> **PROBLEM TO WORK ON**:
Return the entire listing exactly, leaving nothing out.

> **SUPPLIED ENTRIES**:
------------------------------

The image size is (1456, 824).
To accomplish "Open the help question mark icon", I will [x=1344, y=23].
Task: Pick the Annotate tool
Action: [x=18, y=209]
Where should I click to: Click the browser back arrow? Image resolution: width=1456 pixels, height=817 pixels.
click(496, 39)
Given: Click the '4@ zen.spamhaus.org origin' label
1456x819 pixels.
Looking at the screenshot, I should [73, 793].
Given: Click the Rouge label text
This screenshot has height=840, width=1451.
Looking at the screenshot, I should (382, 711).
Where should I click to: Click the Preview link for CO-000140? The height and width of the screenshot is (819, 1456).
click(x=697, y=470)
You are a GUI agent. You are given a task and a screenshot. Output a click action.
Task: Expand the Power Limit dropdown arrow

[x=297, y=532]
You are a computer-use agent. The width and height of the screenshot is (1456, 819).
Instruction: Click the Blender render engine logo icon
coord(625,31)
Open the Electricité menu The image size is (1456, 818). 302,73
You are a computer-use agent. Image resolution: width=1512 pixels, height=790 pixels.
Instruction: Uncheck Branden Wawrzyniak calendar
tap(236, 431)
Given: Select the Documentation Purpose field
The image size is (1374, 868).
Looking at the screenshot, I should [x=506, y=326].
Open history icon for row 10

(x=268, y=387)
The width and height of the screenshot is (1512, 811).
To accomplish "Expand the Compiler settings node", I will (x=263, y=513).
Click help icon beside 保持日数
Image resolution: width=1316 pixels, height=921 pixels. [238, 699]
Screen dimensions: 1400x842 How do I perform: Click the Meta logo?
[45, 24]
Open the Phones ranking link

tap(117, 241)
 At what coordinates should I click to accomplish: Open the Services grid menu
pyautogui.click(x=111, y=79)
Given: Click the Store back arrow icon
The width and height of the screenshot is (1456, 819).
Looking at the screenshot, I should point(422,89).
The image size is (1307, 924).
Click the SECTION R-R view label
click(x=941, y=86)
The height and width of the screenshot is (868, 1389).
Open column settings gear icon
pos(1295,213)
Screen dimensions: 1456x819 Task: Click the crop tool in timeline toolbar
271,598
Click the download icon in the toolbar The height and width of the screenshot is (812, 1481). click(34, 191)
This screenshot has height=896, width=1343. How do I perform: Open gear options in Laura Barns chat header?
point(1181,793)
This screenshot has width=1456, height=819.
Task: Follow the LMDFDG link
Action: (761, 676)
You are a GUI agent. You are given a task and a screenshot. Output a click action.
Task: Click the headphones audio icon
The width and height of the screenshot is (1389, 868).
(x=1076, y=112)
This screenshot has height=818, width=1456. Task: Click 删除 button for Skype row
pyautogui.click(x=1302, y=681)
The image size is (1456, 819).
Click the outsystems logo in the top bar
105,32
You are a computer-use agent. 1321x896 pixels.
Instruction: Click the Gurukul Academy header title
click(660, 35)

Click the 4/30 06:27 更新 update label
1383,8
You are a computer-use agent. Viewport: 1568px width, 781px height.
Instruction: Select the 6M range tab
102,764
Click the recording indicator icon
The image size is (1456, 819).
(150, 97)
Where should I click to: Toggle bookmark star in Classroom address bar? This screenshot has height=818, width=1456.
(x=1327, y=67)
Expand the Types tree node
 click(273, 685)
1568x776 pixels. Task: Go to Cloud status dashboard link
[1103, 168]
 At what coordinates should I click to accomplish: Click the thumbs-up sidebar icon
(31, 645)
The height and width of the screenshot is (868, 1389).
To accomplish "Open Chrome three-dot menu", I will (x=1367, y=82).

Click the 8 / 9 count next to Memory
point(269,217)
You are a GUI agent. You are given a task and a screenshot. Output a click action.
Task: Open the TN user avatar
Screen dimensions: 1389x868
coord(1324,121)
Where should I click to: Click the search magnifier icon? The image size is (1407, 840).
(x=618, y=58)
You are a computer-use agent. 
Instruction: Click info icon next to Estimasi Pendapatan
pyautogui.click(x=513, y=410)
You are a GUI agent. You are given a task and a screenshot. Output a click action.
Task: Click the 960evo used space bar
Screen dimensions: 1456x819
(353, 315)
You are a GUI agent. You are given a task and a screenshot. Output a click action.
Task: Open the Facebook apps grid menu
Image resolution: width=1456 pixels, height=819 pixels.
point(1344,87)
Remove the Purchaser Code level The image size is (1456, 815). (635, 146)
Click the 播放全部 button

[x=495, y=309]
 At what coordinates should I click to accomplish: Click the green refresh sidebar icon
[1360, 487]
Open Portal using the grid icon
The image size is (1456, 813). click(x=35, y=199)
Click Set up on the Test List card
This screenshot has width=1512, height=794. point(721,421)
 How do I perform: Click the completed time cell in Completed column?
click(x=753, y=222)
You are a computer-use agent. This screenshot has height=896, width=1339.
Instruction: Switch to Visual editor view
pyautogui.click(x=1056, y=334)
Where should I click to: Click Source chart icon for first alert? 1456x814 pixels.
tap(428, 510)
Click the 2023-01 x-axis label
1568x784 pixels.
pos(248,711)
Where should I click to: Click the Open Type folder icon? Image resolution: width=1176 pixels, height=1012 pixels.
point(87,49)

------------------------------

> **TASK RESULT**:
The image size is (1456, 824).
To accomplish "Open the help question mark icon", I will [x=1344, y=23].
Task: Pick the Annotate tool
Action: [x=18, y=209]
Where should I click to: Click the browser back arrow? Image resolution: width=1456 pixels, height=817 pixels.
click(496, 39)
Given: Click the '4@ zen.spamhaus.org origin' label
1456x819 pixels.
Looking at the screenshot, I should [73, 793].
Given: Click the Rouge label text
This screenshot has height=840, width=1451.
Looking at the screenshot, I should (382, 711).
Where should I click to: Click the Preview link for CO-000140? The height and width of the screenshot is (819, 1456).
click(x=697, y=470)
You are a GUI agent. You are given a task and a screenshot. Output a click action.
Task: Expand the Power Limit dropdown arrow

[x=297, y=532]
You are a computer-use agent. The width and height of the screenshot is (1456, 819).
Instruction: Click the Blender render engine logo icon
coord(625,31)
Open the Electricité menu The image size is (1456, 818). 302,73
You are a computer-use agent. Image resolution: width=1512 pixels, height=790 pixels.
Instruction: Uncheck Branden Wawrzyniak calendar
tap(236, 431)
Given: Select the Documentation Purpose field
The image size is (1374, 868).
Looking at the screenshot, I should [x=506, y=326].
Open history icon for row 10

(x=268, y=387)
The width and height of the screenshot is (1512, 811).
To accomplish "Expand the Compiler settings node", I will (x=263, y=513).
Click help icon beside 保持日数
Image resolution: width=1316 pixels, height=921 pixels. [238, 699]
Screen dimensions: 1400x842 How do I perform: Click the Meta logo?
[45, 24]
Open the Phones ranking link

tap(117, 241)
 At what coordinates should I click to accomplish: Open the Services grid menu
pyautogui.click(x=111, y=79)
Given: Click the Store back arrow icon
The width and height of the screenshot is (1456, 819).
Looking at the screenshot, I should point(422,89).
The image size is (1307, 924).
Click the SECTION R-R view label
click(x=941, y=86)
The height and width of the screenshot is (868, 1389).
Open column settings gear icon
pos(1295,213)
Screen dimensions: 1456x819 Task: Click the crop tool in timeline toolbar
271,598
Click the download icon in the toolbar The height and width of the screenshot is (812, 1481). click(34, 191)
This screenshot has height=896, width=1343. How do I perform: Open gear options in Laura Barns chat header?
point(1181,793)
This screenshot has width=1456, height=819.
Task: Follow the LMDFDG link
Action: (761, 676)
You are a GUI agent. You are given a task and a screenshot. Output a click action.
Task: Click the headphones audio icon
The width and height of the screenshot is (1389, 868).
(x=1076, y=112)
This screenshot has height=818, width=1456. Task: Click 删除 button for Skype row
pyautogui.click(x=1302, y=681)
The image size is (1456, 819).
Click the outsystems logo in the top bar
105,32
You are a computer-use agent. 1321x896 pixels.
Instruction: Click the Gurukul Academy header title
click(660, 35)

Click the 4/30 06:27 更新 update label
1383,8
You are a computer-use agent. Viewport: 1568px width, 781px height.
Instruction: Select the 6M range tab
102,764
Click the recording indicator icon
The image size is (1456, 819).
(150, 97)
Where should I click to: Toggle bookmark star in Classroom address bar? This screenshot has height=818, width=1456.
(x=1327, y=67)
Expand the Types tree node
 click(273, 685)
1568x776 pixels. Task: Go to Cloud status dashboard link
[1103, 168]
 At what coordinates should I click to accomplish: Click the thumbs-up sidebar icon
(31, 645)
The height and width of the screenshot is (868, 1389).
To accomplish "Open Chrome three-dot menu", I will (x=1367, y=82).

Click the 8 / 9 count next to Memory
point(269,217)
You are a GUI agent. You are given a task and a screenshot. Output a click action.
Task: Open the TN user avatar
Screen dimensions: 1389x868
coord(1324,121)
Where should I click to: Click the search magnifier icon? The image size is (1407, 840).
(x=618, y=58)
You are a computer-use agent. 
Instruction: Click info icon next to Estimasi Pendapatan
pyautogui.click(x=513, y=410)
You are a GUI agent. You are given a task and a screenshot. Output a click action.
Task: Click the 960evo used space bar
Screen dimensions: 1456x819
(353, 315)
You are a GUI agent. You are given a task and a screenshot. Output a click action.
Task: Open the Facebook apps grid menu
Image resolution: width=1456 pixels, height=819 pixels.
point(1344,87)
Remove the Purchaser Code level The image size is (1456, 815). (635, 146)
Click the 播放全部 button

[x=495, y=309]
 At what coordinates should I click to accomplish: Click the green refresh sidebar icon
[1360, 487]
Open Portal using the grid icon
The image size is (1456, 813). click(x=35, y=199)
Click Set up on the Test List card
This screenshot has width=1512, height=794. point(721,421)
 How do I perform: Click the completed time cell in Completed column?
click(x=753, y=222)
You are a computer-use agent. This screenshot has height=896, width=1339.
Instruction: Switch to Visual editor view
pyautogui.click(x=1056, y=334)
Where should I click to: Click Source chart icon for first alert? 1456x814 pixels.
tap(428, 510)
Click the 2023-01 x-axis label
1568x784 pixels.
pos(248,711)
Where should I click to: Click the Open Type folder icon? Image resolution: width=1176 pixels, height=1012 pixels.
point(87,49)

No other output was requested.